**Exercise goal**
What you should copy is the line containing "Click the red php" and all lines after it in the entries below, exactly and without anything added.

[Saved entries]
----------
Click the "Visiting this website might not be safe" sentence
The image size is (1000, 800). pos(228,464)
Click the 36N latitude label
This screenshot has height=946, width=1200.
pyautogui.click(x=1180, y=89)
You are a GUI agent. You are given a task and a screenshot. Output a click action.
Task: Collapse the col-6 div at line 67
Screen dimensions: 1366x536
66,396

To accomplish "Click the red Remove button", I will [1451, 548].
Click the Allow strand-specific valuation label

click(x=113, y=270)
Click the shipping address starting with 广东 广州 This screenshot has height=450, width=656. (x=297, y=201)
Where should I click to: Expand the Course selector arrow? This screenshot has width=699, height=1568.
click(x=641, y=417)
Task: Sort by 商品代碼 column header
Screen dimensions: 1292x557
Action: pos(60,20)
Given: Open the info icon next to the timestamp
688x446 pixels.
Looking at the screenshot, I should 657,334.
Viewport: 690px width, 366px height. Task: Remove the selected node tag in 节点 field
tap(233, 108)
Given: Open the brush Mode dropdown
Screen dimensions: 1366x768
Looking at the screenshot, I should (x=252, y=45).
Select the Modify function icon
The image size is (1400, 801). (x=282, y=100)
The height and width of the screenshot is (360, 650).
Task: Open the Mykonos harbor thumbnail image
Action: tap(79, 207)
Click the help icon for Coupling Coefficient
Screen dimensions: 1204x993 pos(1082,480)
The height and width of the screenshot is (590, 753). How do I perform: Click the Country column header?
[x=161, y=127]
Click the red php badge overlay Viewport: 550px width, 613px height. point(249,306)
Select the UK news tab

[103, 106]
----------
**Task solution**
Click the red php badge overlay Viewport: 550px width, 613px height. point(249,306)
Select the UK news tab

[103, 106]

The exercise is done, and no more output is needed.